South Korean national security adviser Ra Jong-yil yesterday predicted another round of talks will be held soon, telling South Korean television that "we are in the final stage of fine-tuning the format of dialogue." He said that Pyongyang's security concerns need to be "addressed in some way."

Senior U.S. officials, meanwhile, yesterday cast doubt on a report over the weekend that the United States had evidence that North Korea might have a second, secret facility to reprocess spent fuel rods. U.S. officials have long speculated North Korea might have built a second facility underground, but they said no new evidence of such a project had emerged.

Two officials said the report, which was first published in the New York Times, appears to have started with information South Korea received from North Korean agents, and officials viewed it as part of a series of North Korean provocations. There are indications of activity having started at the Yongbyon reprocessing plant 55 miles north of the North Korean capital, but so far there is "no indication that anything of significance has emerged at the other end," according to a senior administration official familiar with the intelligence.

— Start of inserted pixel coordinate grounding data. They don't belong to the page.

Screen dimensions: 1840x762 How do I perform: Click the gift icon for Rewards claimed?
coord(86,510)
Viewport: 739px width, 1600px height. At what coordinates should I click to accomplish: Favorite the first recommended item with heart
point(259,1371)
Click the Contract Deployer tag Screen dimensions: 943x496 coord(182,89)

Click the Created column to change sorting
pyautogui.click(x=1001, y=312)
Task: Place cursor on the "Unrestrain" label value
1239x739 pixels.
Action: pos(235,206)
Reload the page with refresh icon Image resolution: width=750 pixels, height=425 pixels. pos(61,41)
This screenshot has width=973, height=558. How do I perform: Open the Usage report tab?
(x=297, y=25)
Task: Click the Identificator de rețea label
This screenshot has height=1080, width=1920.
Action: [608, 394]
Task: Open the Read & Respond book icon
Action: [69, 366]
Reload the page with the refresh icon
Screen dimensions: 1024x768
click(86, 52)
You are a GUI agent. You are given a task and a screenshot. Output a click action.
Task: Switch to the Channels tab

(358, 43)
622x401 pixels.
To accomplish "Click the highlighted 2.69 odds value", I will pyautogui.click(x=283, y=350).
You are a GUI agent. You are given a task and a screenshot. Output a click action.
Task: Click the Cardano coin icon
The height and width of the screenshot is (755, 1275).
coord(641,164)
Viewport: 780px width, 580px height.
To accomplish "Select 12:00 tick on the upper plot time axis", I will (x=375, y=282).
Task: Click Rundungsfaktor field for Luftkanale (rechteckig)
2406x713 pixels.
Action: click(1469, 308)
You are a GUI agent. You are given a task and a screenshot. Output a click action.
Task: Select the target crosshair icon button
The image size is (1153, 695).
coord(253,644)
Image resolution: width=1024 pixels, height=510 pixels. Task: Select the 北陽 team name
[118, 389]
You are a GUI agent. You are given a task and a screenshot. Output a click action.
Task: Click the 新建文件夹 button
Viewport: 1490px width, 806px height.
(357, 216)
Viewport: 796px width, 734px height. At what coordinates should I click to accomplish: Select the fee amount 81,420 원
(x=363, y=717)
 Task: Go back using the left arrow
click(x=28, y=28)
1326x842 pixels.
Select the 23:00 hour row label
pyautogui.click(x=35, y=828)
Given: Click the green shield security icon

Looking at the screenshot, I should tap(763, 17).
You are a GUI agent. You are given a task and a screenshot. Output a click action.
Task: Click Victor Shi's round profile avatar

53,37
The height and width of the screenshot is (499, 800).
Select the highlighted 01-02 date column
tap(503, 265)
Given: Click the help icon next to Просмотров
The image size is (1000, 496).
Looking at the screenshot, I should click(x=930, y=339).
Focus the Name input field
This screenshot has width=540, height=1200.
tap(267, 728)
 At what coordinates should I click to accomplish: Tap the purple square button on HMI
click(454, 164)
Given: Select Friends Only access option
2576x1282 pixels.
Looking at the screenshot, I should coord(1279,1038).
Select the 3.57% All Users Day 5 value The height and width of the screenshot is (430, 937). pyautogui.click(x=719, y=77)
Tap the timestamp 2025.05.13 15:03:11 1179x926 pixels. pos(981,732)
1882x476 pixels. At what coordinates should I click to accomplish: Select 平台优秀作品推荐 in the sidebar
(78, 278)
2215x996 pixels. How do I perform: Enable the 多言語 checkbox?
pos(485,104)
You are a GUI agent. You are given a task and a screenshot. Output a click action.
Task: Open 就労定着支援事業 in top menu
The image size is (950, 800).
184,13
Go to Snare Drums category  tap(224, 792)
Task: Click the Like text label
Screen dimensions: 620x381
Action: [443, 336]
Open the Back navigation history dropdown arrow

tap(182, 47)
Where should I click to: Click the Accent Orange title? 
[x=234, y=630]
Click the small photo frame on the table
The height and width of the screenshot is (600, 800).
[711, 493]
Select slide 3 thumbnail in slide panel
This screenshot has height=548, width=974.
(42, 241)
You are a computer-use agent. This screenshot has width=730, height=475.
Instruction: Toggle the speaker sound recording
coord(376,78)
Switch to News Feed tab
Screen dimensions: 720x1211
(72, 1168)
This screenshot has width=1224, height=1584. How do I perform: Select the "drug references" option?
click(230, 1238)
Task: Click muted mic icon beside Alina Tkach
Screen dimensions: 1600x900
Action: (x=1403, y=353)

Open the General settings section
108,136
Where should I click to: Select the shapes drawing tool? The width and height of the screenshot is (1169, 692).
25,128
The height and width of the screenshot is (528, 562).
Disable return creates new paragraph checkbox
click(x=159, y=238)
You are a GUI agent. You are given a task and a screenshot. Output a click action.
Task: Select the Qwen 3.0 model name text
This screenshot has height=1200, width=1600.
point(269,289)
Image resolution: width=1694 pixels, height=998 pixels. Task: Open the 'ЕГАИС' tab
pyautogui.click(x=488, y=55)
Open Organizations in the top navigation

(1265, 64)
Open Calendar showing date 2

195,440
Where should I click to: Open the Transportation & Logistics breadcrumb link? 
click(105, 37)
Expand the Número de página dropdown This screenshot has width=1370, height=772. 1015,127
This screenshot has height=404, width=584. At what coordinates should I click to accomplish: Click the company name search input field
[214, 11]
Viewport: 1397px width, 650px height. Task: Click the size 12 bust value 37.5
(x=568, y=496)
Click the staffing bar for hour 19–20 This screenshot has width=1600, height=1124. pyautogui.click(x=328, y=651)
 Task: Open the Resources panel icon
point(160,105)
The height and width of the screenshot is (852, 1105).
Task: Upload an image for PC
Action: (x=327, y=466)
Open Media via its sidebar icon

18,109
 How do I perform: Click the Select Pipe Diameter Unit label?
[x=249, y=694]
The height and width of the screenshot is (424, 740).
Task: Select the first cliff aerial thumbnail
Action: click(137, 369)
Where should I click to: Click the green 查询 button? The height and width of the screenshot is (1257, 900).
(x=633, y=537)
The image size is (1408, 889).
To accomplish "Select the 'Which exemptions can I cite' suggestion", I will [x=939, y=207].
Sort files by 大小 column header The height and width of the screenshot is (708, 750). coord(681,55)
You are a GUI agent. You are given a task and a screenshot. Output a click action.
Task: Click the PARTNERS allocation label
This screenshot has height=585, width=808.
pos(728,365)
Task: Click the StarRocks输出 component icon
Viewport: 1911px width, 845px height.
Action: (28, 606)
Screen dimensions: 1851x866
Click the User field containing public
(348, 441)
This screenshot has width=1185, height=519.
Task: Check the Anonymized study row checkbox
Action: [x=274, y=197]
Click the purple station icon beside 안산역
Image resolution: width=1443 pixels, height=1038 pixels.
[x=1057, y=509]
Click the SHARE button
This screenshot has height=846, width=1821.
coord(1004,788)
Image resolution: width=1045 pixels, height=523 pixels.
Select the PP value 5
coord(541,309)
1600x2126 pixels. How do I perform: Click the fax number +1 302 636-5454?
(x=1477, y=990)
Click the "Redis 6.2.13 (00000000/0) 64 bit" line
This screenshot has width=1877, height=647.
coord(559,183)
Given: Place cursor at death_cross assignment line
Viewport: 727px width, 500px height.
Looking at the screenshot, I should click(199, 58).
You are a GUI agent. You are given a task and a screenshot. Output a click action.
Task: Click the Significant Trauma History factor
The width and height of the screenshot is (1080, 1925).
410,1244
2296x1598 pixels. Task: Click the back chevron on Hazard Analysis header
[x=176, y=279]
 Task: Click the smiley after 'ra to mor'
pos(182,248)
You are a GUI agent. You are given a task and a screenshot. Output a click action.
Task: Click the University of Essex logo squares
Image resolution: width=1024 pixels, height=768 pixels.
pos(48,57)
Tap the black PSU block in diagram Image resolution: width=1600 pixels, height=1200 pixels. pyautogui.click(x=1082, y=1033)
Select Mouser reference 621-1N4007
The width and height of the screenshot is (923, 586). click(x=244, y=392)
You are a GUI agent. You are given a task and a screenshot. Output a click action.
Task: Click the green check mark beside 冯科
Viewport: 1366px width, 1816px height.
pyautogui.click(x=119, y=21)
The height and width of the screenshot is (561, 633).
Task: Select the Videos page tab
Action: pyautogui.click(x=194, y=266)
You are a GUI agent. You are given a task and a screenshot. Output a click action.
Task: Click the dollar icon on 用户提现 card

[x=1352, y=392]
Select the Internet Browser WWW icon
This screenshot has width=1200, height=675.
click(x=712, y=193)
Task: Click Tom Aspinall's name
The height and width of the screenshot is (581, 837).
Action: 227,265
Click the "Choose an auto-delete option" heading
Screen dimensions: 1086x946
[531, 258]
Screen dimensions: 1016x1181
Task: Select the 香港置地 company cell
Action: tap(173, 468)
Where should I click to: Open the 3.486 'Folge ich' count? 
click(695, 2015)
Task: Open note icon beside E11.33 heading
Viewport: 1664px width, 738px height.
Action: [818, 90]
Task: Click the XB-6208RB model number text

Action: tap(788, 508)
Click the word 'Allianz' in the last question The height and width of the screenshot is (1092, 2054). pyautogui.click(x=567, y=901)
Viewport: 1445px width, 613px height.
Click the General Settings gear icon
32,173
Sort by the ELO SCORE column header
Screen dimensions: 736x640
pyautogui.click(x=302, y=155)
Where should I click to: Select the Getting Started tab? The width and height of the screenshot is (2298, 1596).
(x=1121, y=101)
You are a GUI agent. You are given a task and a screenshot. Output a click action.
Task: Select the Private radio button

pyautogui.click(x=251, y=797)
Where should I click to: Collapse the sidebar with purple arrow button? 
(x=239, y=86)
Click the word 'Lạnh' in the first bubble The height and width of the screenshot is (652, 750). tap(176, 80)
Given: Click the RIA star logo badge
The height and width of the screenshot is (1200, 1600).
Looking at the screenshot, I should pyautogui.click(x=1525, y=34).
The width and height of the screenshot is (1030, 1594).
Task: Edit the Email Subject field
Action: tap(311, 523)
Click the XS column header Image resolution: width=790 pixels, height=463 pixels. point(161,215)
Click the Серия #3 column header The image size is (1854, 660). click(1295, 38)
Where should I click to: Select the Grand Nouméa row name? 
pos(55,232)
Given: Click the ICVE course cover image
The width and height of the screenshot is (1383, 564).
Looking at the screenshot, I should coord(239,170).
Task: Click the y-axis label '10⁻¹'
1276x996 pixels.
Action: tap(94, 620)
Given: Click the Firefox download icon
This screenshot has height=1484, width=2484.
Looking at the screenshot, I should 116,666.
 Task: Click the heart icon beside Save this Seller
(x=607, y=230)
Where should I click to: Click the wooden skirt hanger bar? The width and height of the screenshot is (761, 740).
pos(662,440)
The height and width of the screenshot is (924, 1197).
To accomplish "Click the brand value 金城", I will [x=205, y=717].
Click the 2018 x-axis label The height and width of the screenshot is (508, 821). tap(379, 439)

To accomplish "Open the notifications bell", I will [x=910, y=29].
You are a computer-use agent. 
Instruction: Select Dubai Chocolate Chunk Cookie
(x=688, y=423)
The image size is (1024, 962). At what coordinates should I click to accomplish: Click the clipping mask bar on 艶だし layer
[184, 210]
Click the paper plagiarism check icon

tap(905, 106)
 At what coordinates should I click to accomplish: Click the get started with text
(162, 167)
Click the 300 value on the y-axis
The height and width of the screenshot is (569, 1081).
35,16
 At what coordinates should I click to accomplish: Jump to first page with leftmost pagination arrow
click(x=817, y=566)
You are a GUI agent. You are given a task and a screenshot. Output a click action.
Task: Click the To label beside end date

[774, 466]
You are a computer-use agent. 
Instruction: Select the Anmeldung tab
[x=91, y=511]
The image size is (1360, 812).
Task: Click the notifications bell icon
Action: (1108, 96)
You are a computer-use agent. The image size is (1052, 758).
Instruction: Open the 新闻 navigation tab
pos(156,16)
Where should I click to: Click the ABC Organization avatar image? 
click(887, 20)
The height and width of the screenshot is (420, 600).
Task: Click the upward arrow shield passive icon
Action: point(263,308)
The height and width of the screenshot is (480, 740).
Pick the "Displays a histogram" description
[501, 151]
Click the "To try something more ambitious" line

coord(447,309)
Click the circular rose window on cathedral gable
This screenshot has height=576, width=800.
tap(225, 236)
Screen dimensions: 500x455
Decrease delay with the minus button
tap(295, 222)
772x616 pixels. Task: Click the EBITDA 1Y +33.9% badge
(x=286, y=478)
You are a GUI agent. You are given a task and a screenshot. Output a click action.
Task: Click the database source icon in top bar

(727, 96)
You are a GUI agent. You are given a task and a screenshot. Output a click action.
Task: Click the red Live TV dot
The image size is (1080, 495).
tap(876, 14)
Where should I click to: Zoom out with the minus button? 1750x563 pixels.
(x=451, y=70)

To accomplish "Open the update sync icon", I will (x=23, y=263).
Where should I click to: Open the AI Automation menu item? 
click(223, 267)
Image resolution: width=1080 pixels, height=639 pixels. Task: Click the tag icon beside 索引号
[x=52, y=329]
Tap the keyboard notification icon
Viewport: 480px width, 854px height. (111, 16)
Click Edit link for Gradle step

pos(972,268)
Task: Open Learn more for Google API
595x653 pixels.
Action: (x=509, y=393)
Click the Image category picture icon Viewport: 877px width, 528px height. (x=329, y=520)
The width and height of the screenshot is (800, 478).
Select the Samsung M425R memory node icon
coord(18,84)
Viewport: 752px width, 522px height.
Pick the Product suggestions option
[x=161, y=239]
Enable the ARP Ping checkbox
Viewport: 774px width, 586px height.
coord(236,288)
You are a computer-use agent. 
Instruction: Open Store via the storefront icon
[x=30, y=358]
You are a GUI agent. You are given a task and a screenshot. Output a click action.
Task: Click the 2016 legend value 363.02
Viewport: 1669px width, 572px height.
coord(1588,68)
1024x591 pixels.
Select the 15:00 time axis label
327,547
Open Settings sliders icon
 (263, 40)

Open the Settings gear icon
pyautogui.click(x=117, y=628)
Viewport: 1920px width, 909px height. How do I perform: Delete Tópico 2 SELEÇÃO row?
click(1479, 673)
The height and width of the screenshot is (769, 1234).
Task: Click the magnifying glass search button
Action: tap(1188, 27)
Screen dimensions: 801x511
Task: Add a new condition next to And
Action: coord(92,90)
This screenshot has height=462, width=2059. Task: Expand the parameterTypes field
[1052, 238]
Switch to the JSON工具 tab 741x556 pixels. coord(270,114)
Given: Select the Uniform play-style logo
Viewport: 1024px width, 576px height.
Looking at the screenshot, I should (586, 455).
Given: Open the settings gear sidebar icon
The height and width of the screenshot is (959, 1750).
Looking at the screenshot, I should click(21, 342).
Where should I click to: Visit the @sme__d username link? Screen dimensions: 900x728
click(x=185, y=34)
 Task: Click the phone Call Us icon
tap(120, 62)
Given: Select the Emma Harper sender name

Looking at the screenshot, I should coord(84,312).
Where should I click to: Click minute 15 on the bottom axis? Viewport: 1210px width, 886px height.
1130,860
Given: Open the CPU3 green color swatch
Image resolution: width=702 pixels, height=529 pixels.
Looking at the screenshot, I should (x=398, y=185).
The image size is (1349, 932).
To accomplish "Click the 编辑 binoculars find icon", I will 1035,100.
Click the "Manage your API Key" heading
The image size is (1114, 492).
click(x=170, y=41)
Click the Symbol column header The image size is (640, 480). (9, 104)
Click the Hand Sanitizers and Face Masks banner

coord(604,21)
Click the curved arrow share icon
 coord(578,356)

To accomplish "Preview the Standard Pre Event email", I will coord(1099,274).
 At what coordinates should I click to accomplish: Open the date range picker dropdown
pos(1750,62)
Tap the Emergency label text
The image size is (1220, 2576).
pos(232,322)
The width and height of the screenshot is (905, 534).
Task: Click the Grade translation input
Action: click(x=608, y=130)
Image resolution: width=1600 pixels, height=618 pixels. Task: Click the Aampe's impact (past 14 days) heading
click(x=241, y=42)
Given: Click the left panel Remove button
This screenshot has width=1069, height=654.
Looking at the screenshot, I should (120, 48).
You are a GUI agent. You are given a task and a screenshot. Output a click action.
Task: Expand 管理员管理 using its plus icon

While the report suggested that krypton gas released by the reprocessing had come from a direction other than Yongbyon, supporting the theory of a second plant, officials and other experts said that was unlikely.

David Albright, president of the Institute for Science and International Security, a Washington research organization, recently completed a "worst case" study of the possibility that North Korea could have a secret reprocessing plant. In that study he determined that the amount of krypton released from reprocessing "would barely be above background level" -- the amount contained in normal air. Given the small amounts, Albright said, "there would be almost no chance to determine the direction from which it came."